Under the excuse of giving my readers a relaxing time, here is how I approached the problem (perhaps the only way): consider the stopping time $\tau = \min\{n: S_n \in \{40,60\}\}$. Then first observe that $\tau \le N$ almost surely, since $S_n$ has to reach either $0$ and or $100$ at $N$ and by continuity it has to go through $40$ or $60$. However $\mathbb{E}_0(S_\tau) \le 40 * 60\% + 60 * 40\% < 50$ by the probability assumption, thus violating optional sampling theorem.

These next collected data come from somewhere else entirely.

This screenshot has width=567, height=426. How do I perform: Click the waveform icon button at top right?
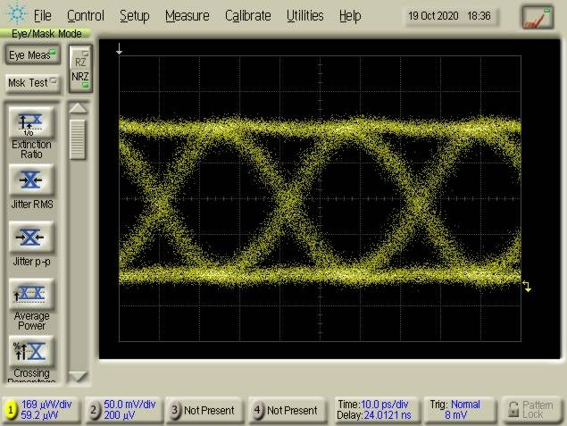pyautogui.click(x=537, y=16)
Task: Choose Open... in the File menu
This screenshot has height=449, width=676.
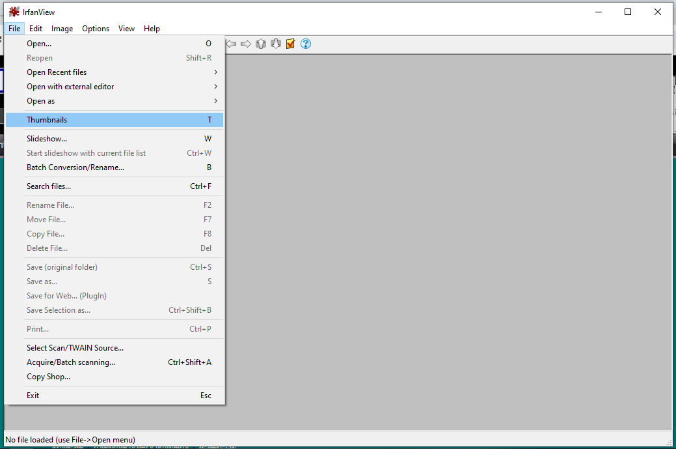Action: pyautogui.click(x=39, y=44)
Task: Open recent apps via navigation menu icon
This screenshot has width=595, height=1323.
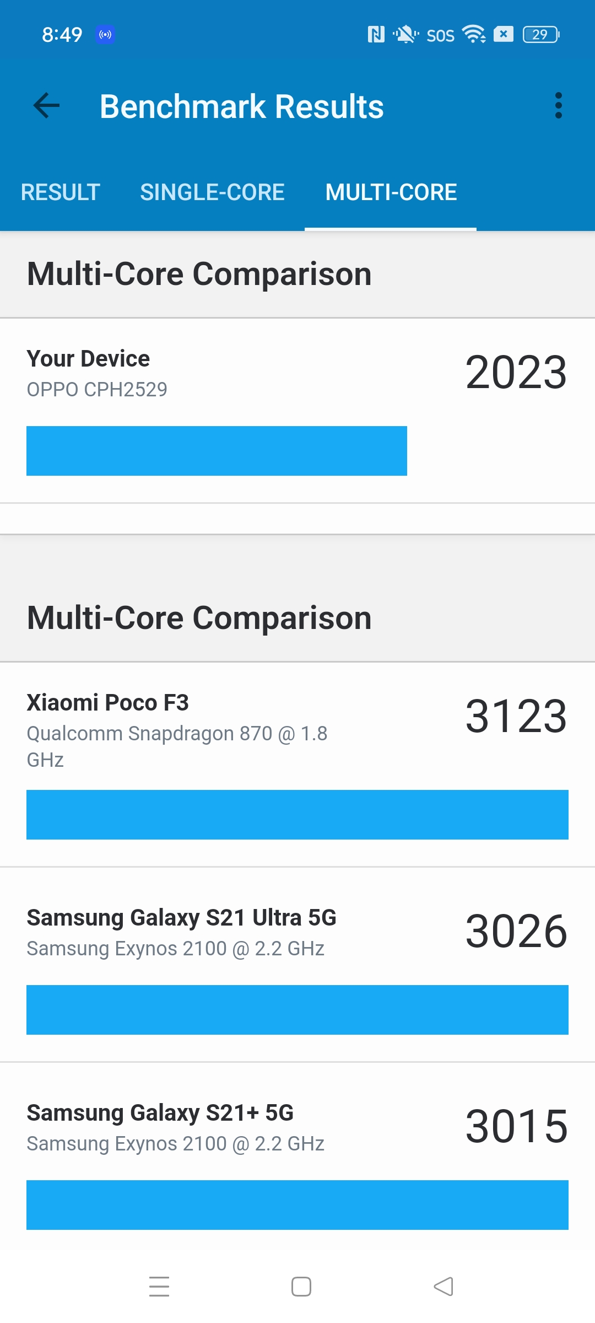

Back to the meaning of the stopped filtration: the definition I recall is $A \in \mathcal{F}_\tau$ iff $A \cap \{\tau < t\} \in \mathcal{F}_t \forall t$. This definition is both opaque and natural. Then I thought maybe in the special case when the filtration $\mathcal{F}_t$ is generated by a single process $X_t$, $\mathcal{F}_\tau$ can be alternatively defined as $\sigma(\{X_{\tau \wedge t}: t \ge 0\})$. This is the subject of a stackexchange post (see ref 3). The conclusion there seems that the alternative definition holds only when $X_t$ is cadlag (continue a droit limite a gauche), or in other words the filtration is progressively measurable. The proof doesn't seem so trivial. I am sure it's true in the discrete case though still need to find time to see the actual proof.